Here we worked with the Lieberman lab to map transient structural interactions between myocilin and the heat shock protein Grp94 using cross linking mass spectrometry. Interaction between these two proteins serves as an important drug target for the treatment of glaucoma. 

Here we used mass spectrometry to discover citrullination sites on fibronectin, the role of this PTM on cell motility and in the immune response of patients with rheumatoid arthritis.

In this study, we summarize physiologic roles for RGS proteins and links to human diseases/traits and report rare variants found within each human RGS protein exome sequence derived from global population studies. Each RGS sequence is analyzed using recently described bioinformatics and proteomic tools for measures of missense tolerance ratio paired with combined annotation-dependent depletion scores, and protein post-translational modification (PTM) alignment cluster analysis. We highlight selected variants within the well-studied RGS domain that likely disrupt RGS protein functions and provide comprehensive variant and PTM data for each RGS protein for future study.

This review covers a wide range of 14-3-3 regulatory mechanisms including PTM. We used SAPH-ire to thoroughly predict the function potential of experimental PTMs observed on 14-3-3 proteins across eukaryotes - only some of which have been studied previously. Among the more interesting discoveries was that the family harbors 4 distinct clusters of PTM - two of which were unrealized previously.

This work demonstrates for the first time that G gamma (Gg) subunits, besides acting as anchors for their obligate G beta (Gb) subunits, have more complex roles in regulating G protein signaling. Furthermore, they show that this tuning of G protein signaling by the phosphorylated Gg N-terminal tail is achieved by altering the interaction between Gbg and downstream effectors in a PTM-dependent manner.

Dr. Maneesha Aluru and team discovered that specific MAPKs thought to have very restricted roles in the process of yeast mating are in fact important regulators of cellular longevity. 

In this project, we utilized several elements of SAPH-ire to explore the relationships and functional implications of plant and mammalian PTMs found on Regulator of G protein Signaling (RGS) proteins.

Using SAPH-ire, we identified PTMs with elevated function potential in superoxide dismutase proteins.
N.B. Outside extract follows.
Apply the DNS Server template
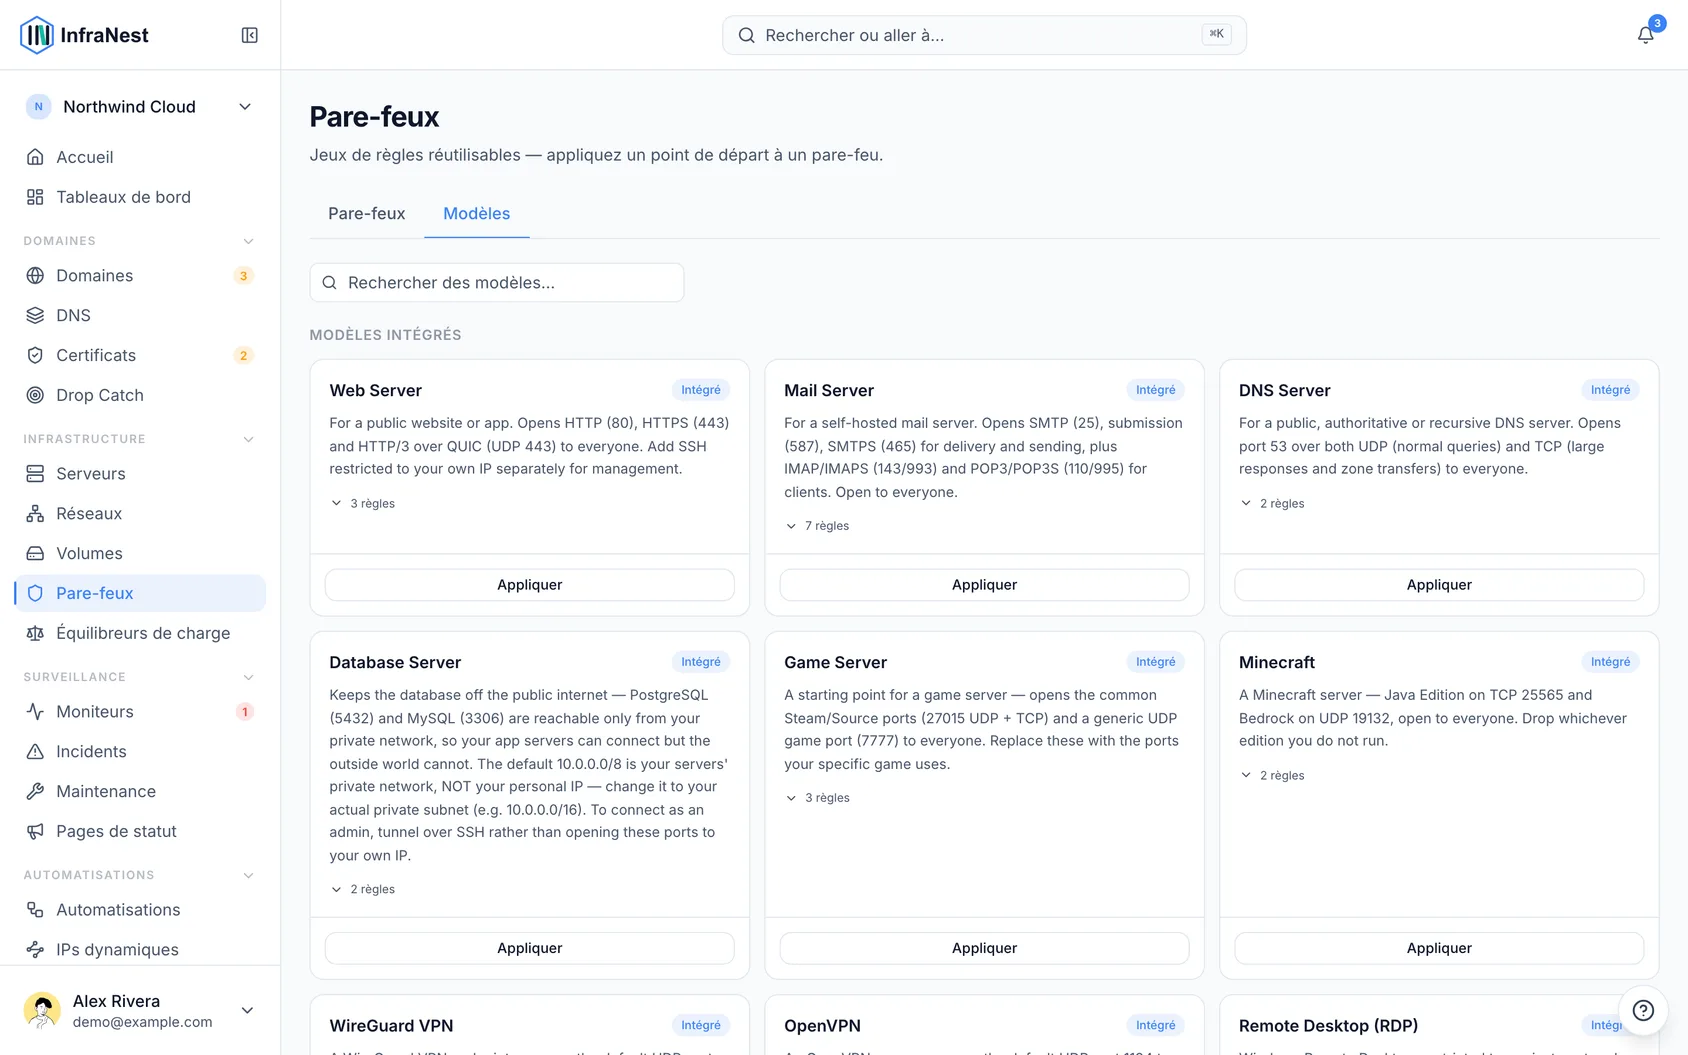The width and height of the screenshot is (1688, 1055). (1439, 585)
One of these ranking in the top 10 (K122 acylation) was tested and found to have an important function in regulating mitochondrial respiration.

Here we describe the impact of PTM features on function potential prediction by SAPH-ire.

Here we demonstrate a neural network machine learning approach for prediction of functional PTMs.

A review of heterotrimeric G protein regulation by ubiquitination including a comparison of ubiquitin site topologies between large and small G proteins.

Here we characterized the proteolytic cleavage site preference of an intramembrane aspartyl protease by mass spectrometry.

The inaugural proof-of-principle test for SAPH-ire, showing that integration of PTM features serves to improve prediction of functional PTMs. Using the approach, we discovered novel PTM regulatory elements in heterotrimeric G protein systems.

This manuscript highlights several examples of combinatorial PTMs in proteins, and describes recent technological developments, which are driving our ability to understand how PTM patterns may "code" for biological outcomes.